S’aimer… à tout prix ?

Ah, cette injonction de s’aimer.

Si elle part presque toujours des meilleures intentions, les personnes ne sont pas toutes égales devant leur capacité et leur aptitude à faire la paix avec leur corps. Avec ce qu’il représente aussi. Devant l’injonction de s’aimer, toutes et tous n’ont pas les mêmes opportunités.

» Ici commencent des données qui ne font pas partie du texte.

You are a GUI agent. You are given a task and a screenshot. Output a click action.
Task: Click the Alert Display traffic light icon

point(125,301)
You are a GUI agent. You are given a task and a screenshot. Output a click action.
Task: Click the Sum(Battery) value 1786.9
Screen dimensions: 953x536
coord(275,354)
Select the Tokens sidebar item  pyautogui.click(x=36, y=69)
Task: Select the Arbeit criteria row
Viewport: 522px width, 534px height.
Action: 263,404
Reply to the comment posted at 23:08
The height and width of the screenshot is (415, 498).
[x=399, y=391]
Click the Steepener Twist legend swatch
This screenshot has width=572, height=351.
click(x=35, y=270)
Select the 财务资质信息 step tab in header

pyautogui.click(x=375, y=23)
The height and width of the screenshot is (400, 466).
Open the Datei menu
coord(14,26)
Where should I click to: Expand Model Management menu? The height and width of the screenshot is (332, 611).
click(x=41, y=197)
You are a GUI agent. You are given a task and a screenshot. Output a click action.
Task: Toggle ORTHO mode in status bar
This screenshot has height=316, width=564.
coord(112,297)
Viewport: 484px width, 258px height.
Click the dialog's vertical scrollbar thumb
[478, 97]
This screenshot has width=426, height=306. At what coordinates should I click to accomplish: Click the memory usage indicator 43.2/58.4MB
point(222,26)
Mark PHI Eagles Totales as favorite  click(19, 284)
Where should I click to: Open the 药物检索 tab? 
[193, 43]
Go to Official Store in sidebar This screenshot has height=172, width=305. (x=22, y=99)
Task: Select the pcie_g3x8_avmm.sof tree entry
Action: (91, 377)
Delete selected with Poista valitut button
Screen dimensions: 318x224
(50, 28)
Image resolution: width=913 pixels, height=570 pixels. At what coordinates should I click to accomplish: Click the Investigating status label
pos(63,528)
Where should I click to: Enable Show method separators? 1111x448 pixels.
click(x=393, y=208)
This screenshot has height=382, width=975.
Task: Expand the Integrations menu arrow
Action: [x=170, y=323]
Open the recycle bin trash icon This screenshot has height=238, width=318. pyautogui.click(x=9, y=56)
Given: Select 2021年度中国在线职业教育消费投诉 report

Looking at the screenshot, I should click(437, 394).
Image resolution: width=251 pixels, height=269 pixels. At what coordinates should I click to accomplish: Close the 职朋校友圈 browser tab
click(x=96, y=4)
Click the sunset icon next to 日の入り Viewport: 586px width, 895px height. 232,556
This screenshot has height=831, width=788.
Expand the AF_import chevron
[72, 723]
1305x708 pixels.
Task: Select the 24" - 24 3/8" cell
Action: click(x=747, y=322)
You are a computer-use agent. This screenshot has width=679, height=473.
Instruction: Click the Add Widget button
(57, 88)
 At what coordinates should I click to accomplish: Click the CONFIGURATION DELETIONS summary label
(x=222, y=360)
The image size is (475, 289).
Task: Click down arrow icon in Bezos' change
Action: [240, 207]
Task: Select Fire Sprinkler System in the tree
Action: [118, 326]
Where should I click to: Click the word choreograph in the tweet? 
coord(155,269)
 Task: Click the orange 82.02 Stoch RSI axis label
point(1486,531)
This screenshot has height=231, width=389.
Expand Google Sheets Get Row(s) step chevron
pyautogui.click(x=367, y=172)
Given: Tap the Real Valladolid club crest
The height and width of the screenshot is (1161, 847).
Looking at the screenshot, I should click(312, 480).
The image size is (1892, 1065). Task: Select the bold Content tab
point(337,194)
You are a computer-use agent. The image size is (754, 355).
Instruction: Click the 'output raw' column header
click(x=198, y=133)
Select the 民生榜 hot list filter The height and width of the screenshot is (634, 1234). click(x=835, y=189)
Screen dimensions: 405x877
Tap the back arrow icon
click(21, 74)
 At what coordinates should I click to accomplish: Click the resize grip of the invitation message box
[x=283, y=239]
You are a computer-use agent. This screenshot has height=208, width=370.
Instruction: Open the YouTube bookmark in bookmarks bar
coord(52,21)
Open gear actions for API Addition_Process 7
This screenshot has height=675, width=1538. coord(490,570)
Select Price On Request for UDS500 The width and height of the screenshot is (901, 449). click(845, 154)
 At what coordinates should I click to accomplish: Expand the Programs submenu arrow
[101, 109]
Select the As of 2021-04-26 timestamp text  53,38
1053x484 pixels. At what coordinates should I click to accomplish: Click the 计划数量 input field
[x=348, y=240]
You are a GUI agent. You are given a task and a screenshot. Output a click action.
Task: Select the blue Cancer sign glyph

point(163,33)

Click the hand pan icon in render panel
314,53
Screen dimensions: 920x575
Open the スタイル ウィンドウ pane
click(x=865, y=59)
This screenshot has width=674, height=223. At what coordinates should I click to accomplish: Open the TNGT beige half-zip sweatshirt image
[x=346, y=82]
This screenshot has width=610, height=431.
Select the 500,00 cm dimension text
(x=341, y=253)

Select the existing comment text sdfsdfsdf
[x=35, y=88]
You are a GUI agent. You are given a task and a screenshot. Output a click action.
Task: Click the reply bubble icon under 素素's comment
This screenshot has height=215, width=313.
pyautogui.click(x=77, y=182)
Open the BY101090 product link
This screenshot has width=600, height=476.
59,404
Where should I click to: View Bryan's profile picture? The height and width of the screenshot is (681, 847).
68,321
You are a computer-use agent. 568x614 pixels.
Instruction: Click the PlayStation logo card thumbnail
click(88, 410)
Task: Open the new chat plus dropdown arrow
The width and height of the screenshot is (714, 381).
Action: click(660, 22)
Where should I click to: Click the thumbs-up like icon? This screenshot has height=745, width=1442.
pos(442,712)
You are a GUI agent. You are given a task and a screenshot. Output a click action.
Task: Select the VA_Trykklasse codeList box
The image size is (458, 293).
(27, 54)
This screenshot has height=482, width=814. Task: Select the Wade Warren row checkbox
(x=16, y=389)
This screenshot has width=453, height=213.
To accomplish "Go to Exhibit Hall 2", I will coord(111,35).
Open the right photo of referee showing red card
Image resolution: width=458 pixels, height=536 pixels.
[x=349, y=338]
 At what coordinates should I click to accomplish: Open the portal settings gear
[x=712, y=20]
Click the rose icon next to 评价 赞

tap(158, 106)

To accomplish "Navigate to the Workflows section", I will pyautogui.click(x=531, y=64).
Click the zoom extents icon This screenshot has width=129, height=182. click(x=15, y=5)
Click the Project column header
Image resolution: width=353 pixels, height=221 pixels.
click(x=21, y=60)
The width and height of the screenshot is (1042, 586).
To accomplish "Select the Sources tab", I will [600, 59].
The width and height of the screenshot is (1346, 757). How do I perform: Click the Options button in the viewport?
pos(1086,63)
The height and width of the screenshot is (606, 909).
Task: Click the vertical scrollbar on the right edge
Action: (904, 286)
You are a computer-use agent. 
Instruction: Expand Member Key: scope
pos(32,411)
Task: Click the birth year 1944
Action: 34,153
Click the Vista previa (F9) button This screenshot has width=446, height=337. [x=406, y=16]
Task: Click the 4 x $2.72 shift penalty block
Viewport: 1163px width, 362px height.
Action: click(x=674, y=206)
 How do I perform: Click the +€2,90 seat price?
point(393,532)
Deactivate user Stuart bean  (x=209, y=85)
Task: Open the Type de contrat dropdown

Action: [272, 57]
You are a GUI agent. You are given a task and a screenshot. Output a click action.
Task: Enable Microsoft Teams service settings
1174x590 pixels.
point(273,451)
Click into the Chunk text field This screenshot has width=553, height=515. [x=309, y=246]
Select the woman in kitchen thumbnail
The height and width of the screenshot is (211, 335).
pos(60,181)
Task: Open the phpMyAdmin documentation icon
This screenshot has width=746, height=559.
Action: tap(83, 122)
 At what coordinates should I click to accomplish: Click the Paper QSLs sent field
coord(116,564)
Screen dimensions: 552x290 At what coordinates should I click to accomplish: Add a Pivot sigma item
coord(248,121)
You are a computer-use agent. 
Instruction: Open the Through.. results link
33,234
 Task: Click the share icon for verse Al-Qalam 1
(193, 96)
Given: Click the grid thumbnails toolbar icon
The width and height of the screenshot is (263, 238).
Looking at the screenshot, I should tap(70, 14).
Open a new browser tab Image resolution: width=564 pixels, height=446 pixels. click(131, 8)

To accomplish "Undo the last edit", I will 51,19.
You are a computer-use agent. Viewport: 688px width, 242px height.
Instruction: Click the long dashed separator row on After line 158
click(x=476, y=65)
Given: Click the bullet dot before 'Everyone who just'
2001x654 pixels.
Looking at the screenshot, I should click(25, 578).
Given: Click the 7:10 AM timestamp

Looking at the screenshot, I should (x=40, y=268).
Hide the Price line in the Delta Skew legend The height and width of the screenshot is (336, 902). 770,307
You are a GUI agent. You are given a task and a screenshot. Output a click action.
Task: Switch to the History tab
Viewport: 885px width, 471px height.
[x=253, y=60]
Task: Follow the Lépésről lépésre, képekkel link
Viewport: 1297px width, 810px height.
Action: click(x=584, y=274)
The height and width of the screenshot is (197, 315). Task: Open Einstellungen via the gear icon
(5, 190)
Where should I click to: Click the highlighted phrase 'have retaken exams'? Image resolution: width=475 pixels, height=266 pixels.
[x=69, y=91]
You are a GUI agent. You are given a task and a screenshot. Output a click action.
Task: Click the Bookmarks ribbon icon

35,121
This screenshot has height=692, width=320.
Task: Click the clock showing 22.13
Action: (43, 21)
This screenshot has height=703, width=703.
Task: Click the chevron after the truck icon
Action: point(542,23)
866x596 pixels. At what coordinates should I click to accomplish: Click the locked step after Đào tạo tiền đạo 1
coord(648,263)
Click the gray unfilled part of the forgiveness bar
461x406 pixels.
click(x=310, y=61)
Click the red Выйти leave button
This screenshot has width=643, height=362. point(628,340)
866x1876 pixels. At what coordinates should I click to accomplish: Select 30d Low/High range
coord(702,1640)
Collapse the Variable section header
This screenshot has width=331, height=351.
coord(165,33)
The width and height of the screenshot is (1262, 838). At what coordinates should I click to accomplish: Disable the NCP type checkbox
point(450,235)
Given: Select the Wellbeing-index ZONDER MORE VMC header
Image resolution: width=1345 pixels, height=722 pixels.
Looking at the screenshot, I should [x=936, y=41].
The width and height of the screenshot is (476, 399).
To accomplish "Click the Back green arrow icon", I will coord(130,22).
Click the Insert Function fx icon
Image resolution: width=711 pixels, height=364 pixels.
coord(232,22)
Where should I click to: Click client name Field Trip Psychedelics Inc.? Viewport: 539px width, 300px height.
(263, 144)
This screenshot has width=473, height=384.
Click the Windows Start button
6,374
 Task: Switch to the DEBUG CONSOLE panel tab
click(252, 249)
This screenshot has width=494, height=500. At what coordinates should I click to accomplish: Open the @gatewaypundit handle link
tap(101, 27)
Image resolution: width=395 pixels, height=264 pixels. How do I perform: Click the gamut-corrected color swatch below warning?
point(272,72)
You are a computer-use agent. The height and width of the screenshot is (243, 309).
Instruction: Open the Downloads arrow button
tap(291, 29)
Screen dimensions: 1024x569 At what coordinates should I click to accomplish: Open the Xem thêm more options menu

S’aimer… sans inspiration.

De nombreuses personnalités, élevées à titre d’idoles du fat acceptance ont fait le choix de perdre du poids. On peut comprendre pourquoi : elles sont sans doute soumises à un examen encore plus minutieux de leurs faits et gestes que les personnes grosses « anonymes ». (Rappelons cependant qu’on n’a pas à partager leur désir d’opter pour l’amaigrissement.)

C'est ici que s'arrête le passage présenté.